■ Task requirements:
Only the number is needed. Please count the lines below in which the word "button" occurs.

■ Data to use:
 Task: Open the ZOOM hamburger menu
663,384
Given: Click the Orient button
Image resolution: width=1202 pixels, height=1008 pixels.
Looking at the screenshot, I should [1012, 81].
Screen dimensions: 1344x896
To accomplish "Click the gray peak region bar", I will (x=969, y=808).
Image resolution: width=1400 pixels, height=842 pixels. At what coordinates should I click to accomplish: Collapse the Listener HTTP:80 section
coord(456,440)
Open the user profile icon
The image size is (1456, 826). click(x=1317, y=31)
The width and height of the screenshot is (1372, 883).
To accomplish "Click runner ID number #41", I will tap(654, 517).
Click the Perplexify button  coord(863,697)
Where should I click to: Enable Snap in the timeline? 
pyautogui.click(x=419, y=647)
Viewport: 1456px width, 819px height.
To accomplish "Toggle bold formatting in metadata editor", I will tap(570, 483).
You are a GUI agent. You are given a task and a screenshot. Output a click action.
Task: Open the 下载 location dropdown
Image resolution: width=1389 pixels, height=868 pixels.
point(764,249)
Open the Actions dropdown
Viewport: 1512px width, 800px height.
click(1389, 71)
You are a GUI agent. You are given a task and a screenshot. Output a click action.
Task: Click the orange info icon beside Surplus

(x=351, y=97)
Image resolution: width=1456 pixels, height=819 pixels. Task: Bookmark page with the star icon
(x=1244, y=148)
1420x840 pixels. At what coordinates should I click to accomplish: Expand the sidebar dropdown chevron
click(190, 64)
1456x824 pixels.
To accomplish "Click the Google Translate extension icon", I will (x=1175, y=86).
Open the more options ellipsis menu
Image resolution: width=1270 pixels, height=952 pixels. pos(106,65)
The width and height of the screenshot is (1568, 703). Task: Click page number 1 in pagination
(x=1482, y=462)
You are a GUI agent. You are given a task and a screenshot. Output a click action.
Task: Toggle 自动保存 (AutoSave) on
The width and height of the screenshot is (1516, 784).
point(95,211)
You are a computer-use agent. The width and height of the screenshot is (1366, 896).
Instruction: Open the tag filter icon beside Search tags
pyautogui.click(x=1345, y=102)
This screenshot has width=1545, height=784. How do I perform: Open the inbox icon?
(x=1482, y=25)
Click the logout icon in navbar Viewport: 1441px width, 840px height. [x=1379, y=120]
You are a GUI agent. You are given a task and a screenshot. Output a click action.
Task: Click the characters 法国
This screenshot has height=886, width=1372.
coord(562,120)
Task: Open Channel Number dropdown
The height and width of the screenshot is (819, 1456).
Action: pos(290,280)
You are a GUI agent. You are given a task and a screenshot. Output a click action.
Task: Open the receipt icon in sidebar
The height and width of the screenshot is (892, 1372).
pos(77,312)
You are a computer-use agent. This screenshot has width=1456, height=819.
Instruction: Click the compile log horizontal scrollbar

■ Task response:
2